All lines from the one containing "Bigiotteria (1376, 128)" through the end of the material below are to be printed exactly, both ends included, minus pictures.
═══ Data for this task ═══
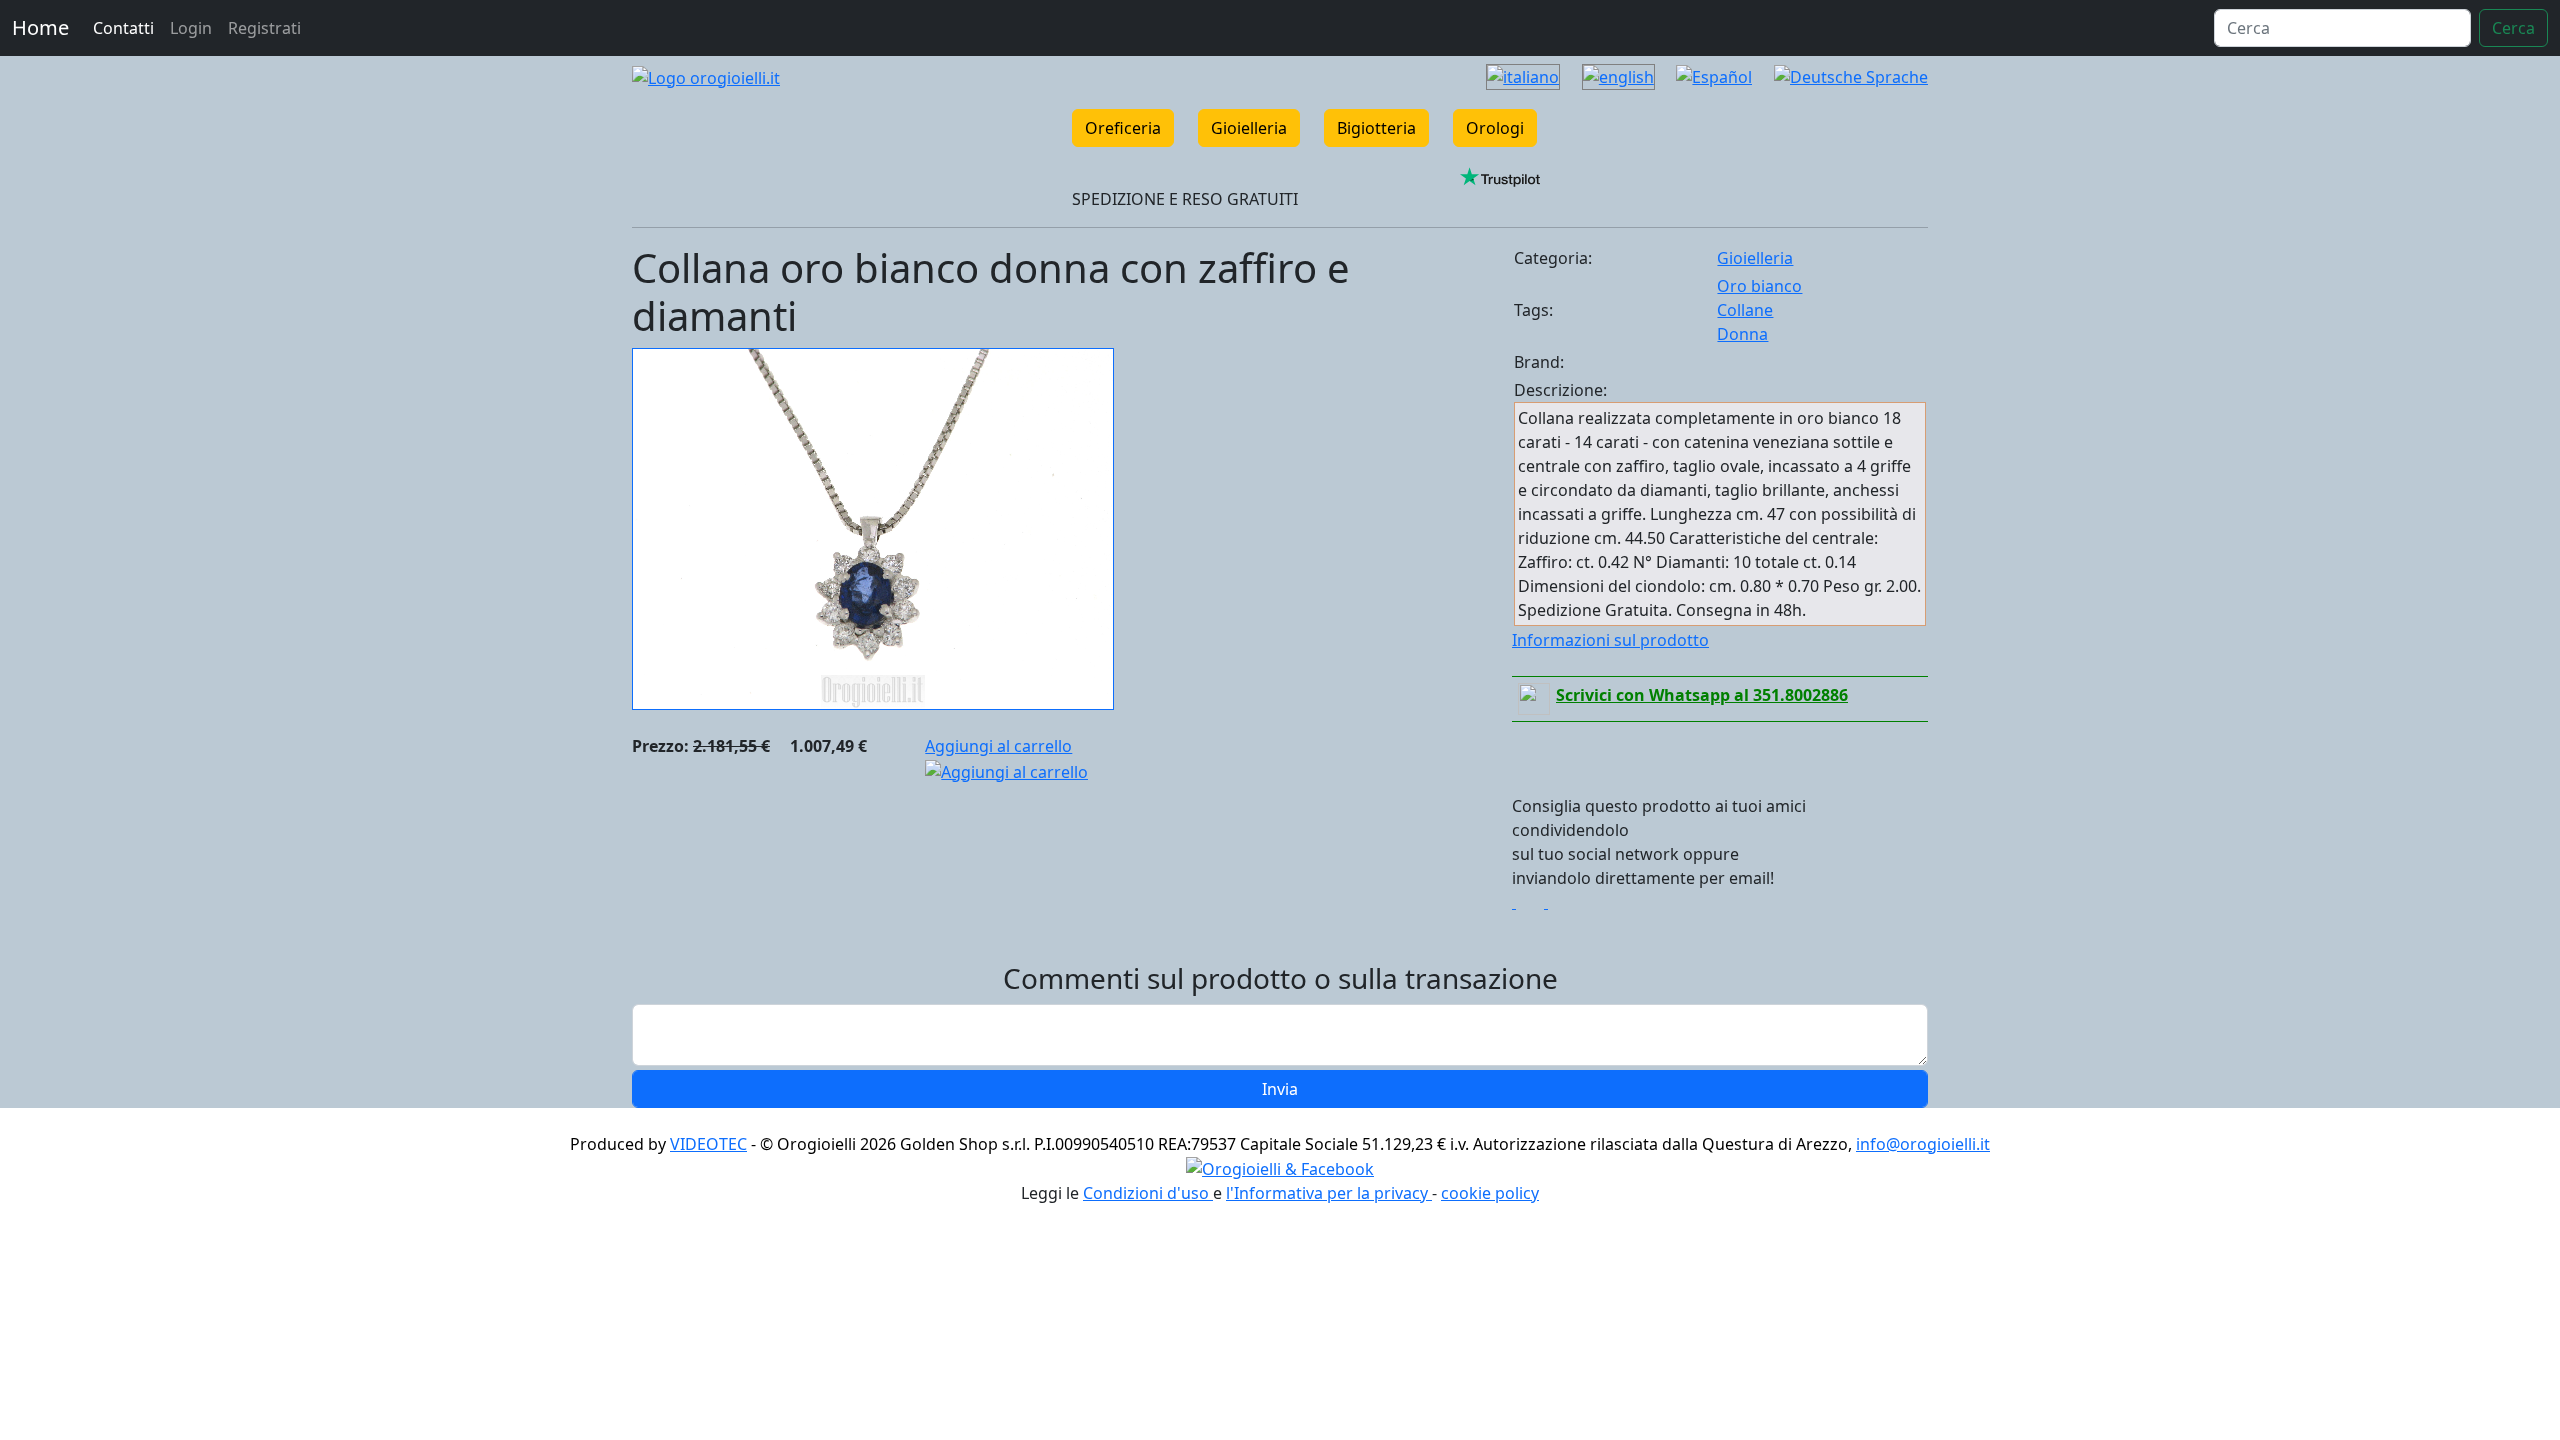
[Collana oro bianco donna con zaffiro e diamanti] (873, 527)
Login (191, 28)
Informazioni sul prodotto (1610, 640)
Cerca (2513, 28)
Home (40, 27)
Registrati (264, 28)
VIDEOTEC (708, 1144)
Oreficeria (1123, 128)
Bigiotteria (1376, 128)
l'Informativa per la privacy (1329, 1193)
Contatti (123, 28)
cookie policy (1490, 1193)
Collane (1745, 310)
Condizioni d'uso (1148, 1193)
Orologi (1495, 128)
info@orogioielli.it (1923, 1144)
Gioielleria (1249, 128)
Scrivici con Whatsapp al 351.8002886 (1702, 695)
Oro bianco (1759, 286)
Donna (1742, 334)
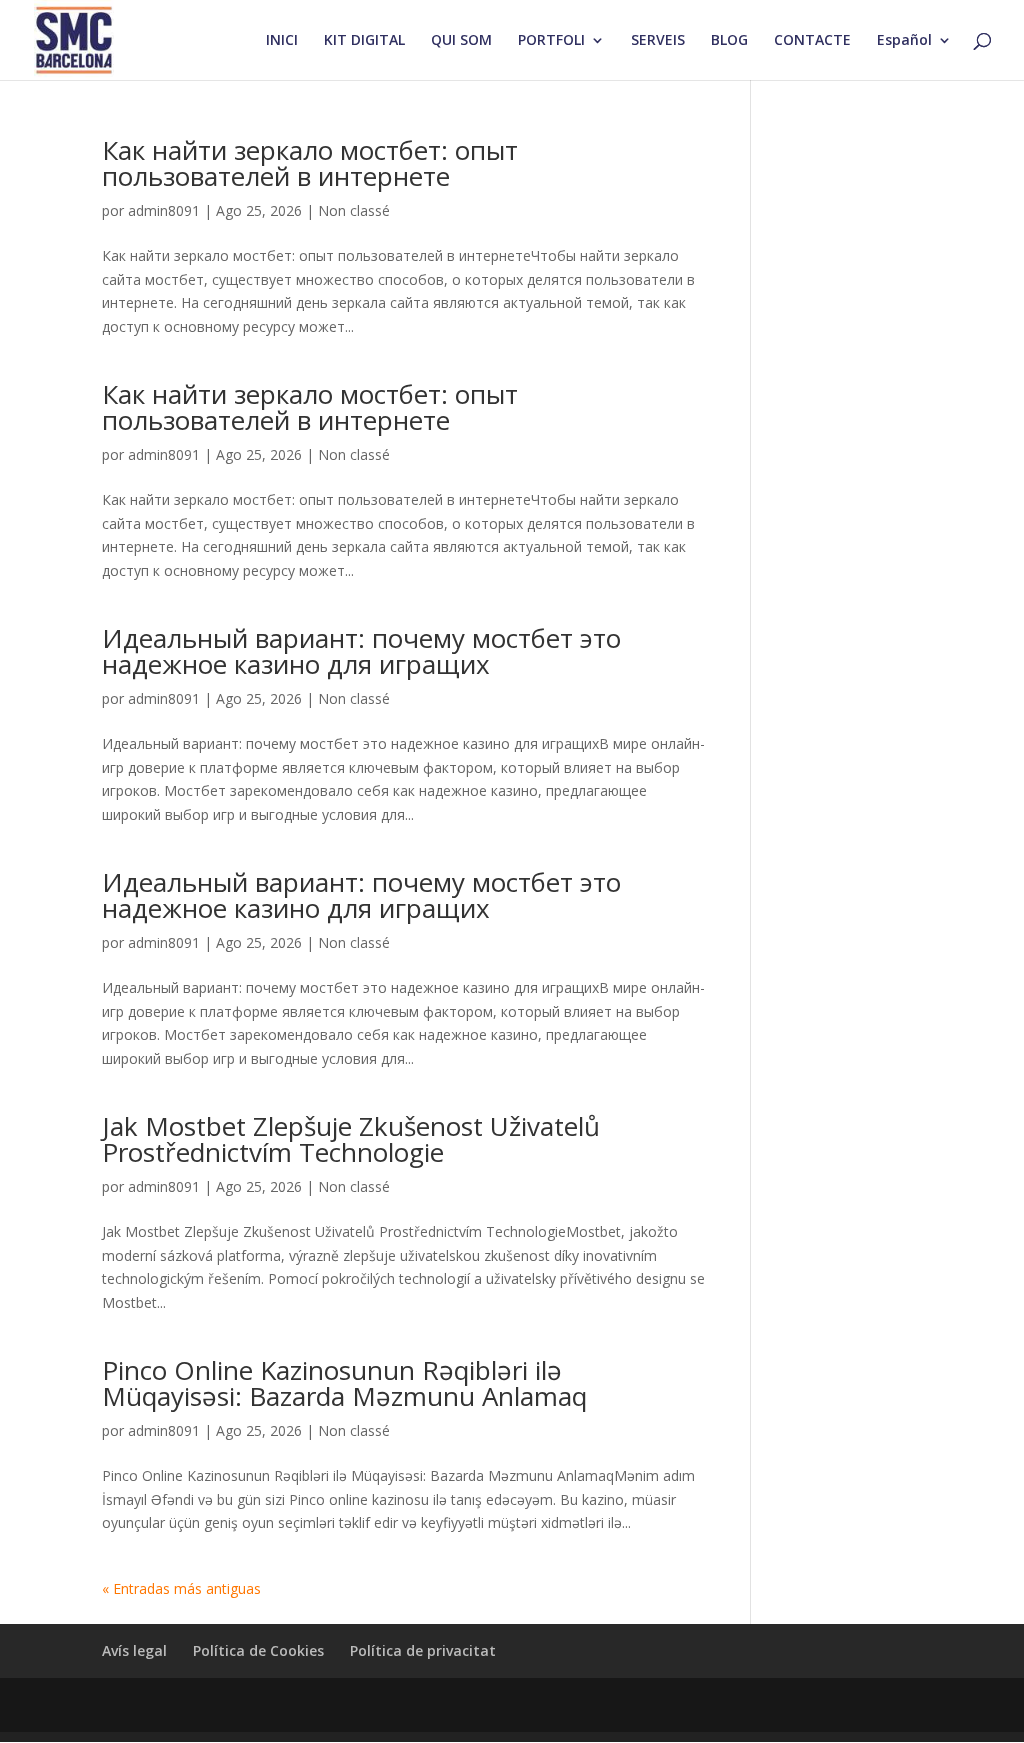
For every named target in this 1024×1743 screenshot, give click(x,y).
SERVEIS (658, 41)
═══
* _Exercise solution_:
Bigiotteria (1376, 128)
l'Informativa per la privacy (1329, 1193)
Contatti (123, 28)
cookie policy (1490, 1193)
Collane (1745, 310)
Condizioni d'uso (1148, 1193)
Orologi (1495, 128)
info@orogioielli.it (1923, 1144)
Gioielleria (1249, 128)
Scrivici con Whatsapp al 351.8002886 (1702, 695)
Oro bianco (1759, 286)
Donna (1742, 334)
For every named target in this 1024×1743 screenshot, give click(x,y).
SERVEIS (658, 41)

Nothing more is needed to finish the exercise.